WORK INSTRUCTIONS:
(1) In the article on AIs playing Pokémon below, condense the paragraph beginning "Right now on Twitch" into a few short bullet points that keep its main facts.
(2) Carry on the article about AIs playing Pokémon from its final paragraph, keeping its voice.

PASSAGE FOR REVIEW Start Marker

Why AIs That Ace Exams Still Struggle to Beat Pokémon

Watching AIs bumble through Pokémon on Twitch is a live audit of planning, memory, and tools. The wins are real, but the stalls reveal where agents still trip over tiny details.

Published on: Jan 14, 2026
Why AIs That Ace Exams Still Struggle to Beat Pokémon

AI vs. Pokémon: What Twitch Streams Reveal About Real-World Capability

Right now on Twitch, you can watch three flagship systems-GPT 5.2, Claude Opus 4.5, and Gemini 3 Pro-try to beat classic Pokémon games. By human standards, they're slow, overconfident, and frequently lost. That's exactly why these streams are useful. They expose how these models plan, adapt, and execute over long horizons-far better than glossy benchmark charts ever could.

It's not just the model-it's the control stack around it

Two streams can look similar while measuring very different things. Some setups add a tool layer-a "wrapper" that translates visuals into text, routes to puzzle-solvers, or adds custom helpers. That gives the model a huge leg up on tasks it's naturally weak at, like intricate visual reasoning.

PASSAGE FOR REVIEW End Marker
DATASET SECTION Start Marker

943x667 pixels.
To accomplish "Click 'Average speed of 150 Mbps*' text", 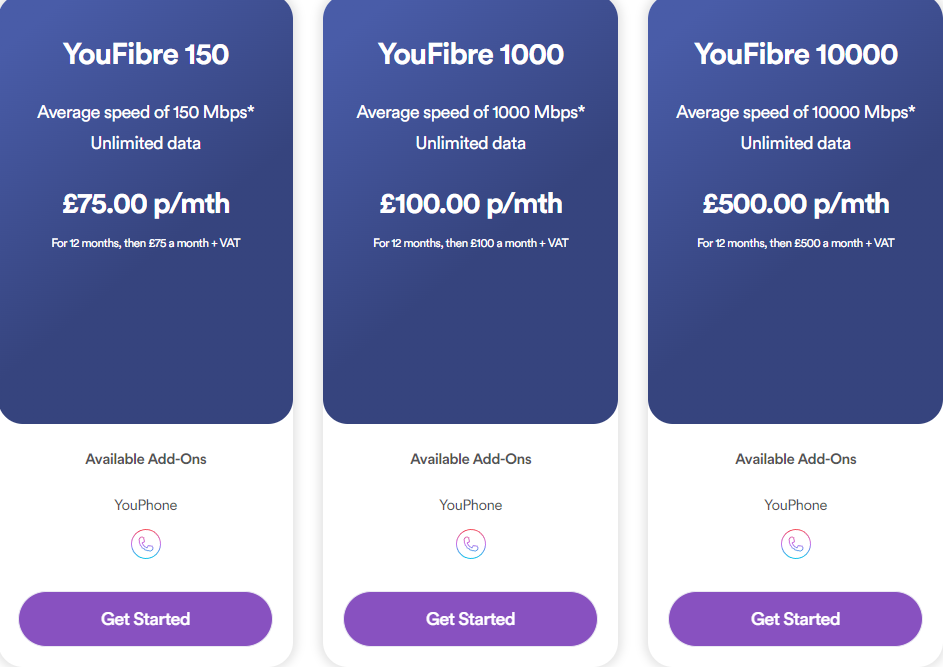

DATASET SECTION End Marker

EXERCISE ANSWERS:
(1)
- On Twitch, GPT 5.2, Claude Opus 4.5, and Gemini 3 Pro are trying to beat classic Pokémon games.
- By human standards, they are slow, overconfident, and often lost.
- That is what makes the streams useful: they show how the models plan, adapt, and execute over long horizons better than benchmark charts can.

(2)
Gemini's setup adds more of these helpers, which is why it cleared games that stopped earlier models. Claude's run is closer to bare-bones: fewer tools, more raw model capability on display. The difference matters because it mirrors how we use AI at work-most assistants rely on a stack of tools to browse, code, or call APIs.

Why six-year-olds breeze through what LLMs bungle

Pokémon is turn-based. No twitch reflexes. The loop is simple: the system gets a screenshot and a short instruction, "thinks," then outputs an action like "press A." One step at a time. Claude Opus 4.5 has logged 500+ hours and around 170,000 steps.

Here's the catch: each step is a new instance that only reads notes left by the previous one-like an amnesiac with Post-its. These systems know a ton about Pokémon from training data. They just struggle to execute a plan across thousands of steps without forgetting, looping, or mis-seeing a tiny but critical detail.

If you build or evaluate agents, that should ring loud alarms. The gap isn't knowledge-it's stable execution over long timelines.

Progress is real-and specific

Claude Opus 4.5 is better at leaving itself useful notes and interpreting what it sees, so it gets further before stalling. Gemini 3 Pro beat Pokémon Blue and then cleared Pokémon Crystal without losing a battle, something Gemini 2.5 Pro couldn't do.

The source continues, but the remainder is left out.